GROUP HUG!:birthday2

Peace!


----------



## mwaites (Apr 25, 2006)

There is definately a market out there for people who don't mind spending money for some gaurantees Such as water, no crowds, no hassels, no over hunted ponds and no idiots etc.

Every year, I am looking for a few of these people and every year I find'em.

I have three leases that I hunt that range from $1750 to $2,000, so yes it has come to that. Worth it too me not to ANY cluster $%#&@.

And on the water subject, one of my farmers charges me $112.00 per acre.


----------



## TXCajun (Jul 21, 2004)

The Price is Right.
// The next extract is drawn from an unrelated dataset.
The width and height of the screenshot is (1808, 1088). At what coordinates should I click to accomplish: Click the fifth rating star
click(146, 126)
Our club is in the same area (Winnie/High Island) for a year round lease we pay $2,500 a gun with a first year initiation fee of $2,000. We have 16-18 hunters with little turnover. 
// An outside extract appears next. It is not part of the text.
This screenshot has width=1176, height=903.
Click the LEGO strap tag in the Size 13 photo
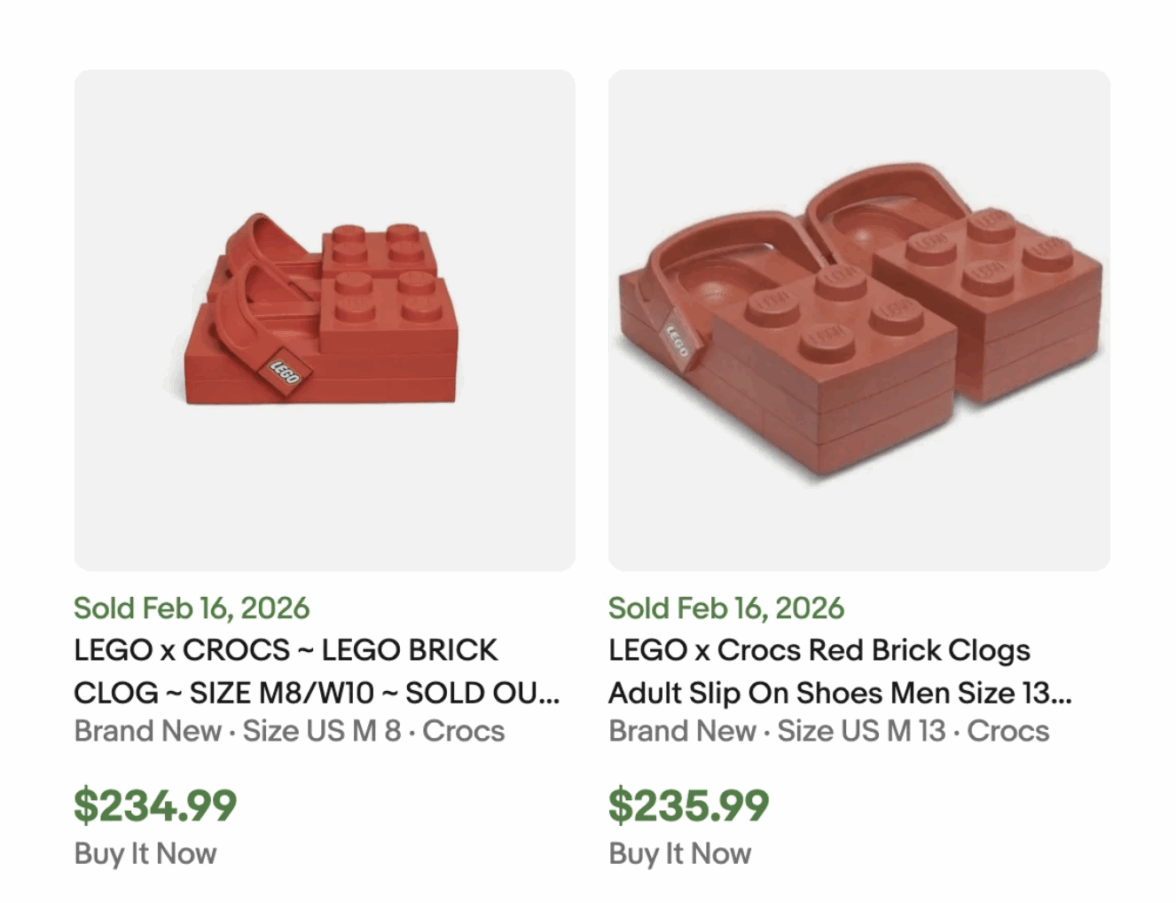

Not to high-jack your post Whitecrow...but I just wanted to support the market price for the area. Good Luck with filling your spots and I will inform others that I know of your situation. Good Hunting to you all.


----------



## jjtroutkiller (Jan 28, 2005)

triple f said:


> jjtk, not stirrin anything up here, just fillin in a not-quite accurate statement of yours....HBR's 2006/2007 membership was $8,000, but not per gun. That is for a "corporate" type membership with 4 card holding members, so if split 4 ways, that's only $2,000/gun. I believe it's the same this year. Well, let me say that if it _DID_ go up, I haven't heard yet.
> 
> GROUP HUG!:birthday2
> 
> Peace!


I stand corrected, I had only hunted there as a guest and thought the price was higher.


----------



## EBHunter (Jul 23, 2004)

LCRA is making it tough right now. They want the landowner/farmer to put their order in now for water and pay now. If you don't use it, you don't get your money back. My landowner is trying to figure out how much water will be needed. We have all the boards pulled to do some work on the ponds. We'll go ahead and put all the boards in next week and see if we can capture some rain water.

EBHunter


----------